The last step is to calculate the saturation rate and display the results

print(f"The optimal number of facilities is = {cluster_n}")
saturation_avg = np.around(sum(used_capacity*100)/(cluster_n*max_capacity),2)
saturation_pctg = np.around(used_capacity*100/max_capacity,2)
facility_output = np.round(saturation_pctg/100*units_day,0)
print(f"The average saturation rate is = {saturation_avg}%")
facilities = facilities.join(pd.DataFrame(saturation_pctg,
                                          index = facilities.index,
                                          columns = ["Saturation rate(%)"]))
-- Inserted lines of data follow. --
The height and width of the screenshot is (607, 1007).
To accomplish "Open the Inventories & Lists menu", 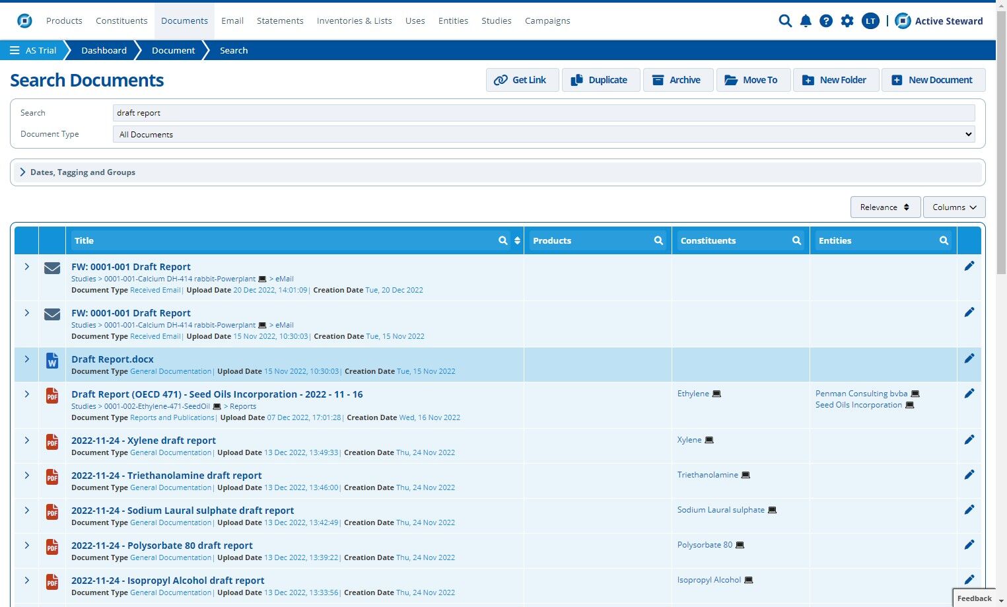I will click(x=355, y=21).
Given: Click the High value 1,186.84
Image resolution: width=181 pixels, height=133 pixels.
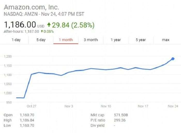Looking at the screenshot, I should pos(27,120).
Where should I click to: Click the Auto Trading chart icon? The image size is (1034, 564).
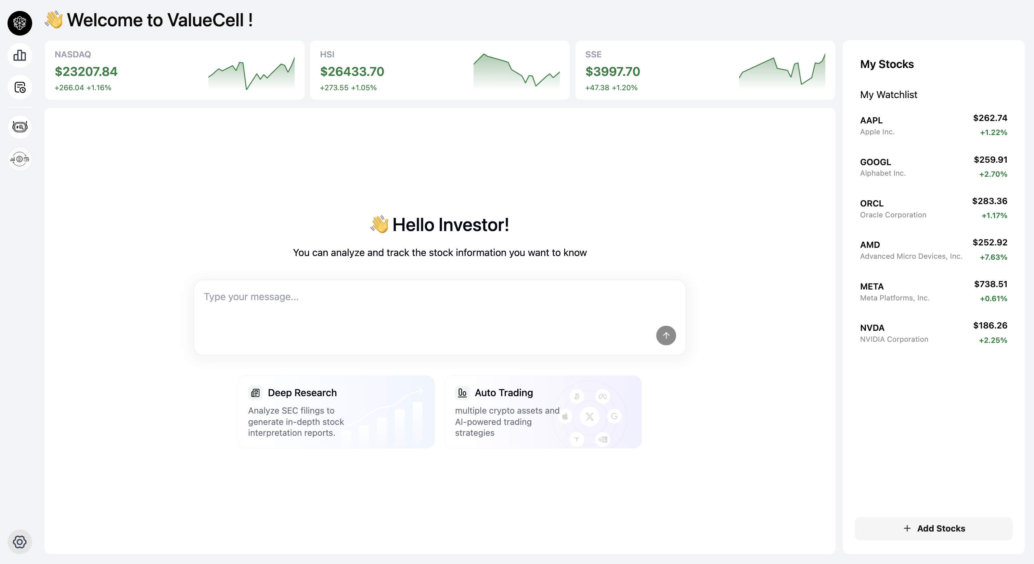[462, 392]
facilities = facilities.join(pd.DataFrame(facility_output,
                                          index = facilities.index,
                                          columns = ["Daily facility output(pieces/day)"]))
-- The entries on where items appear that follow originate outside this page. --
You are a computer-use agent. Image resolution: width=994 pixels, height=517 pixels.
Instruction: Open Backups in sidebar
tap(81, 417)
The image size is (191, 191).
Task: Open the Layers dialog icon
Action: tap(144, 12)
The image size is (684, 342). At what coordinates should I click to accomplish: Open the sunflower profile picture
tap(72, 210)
facilities = facilities.join(pd.DataFrame(facility_output*365,
                                          index = facilities.index,
                                          columns = ["Yearly facility output(pieces/year)"]))
The optimal number of facilities is = 17
The average saturation rate is = 52.47%
labels.index = labels.index.set_names("Cluster number")
Latitude Longitude Cluster number Saturation rate(%) Daily facility output(pieces/day) Yearly facility output(pieces/year)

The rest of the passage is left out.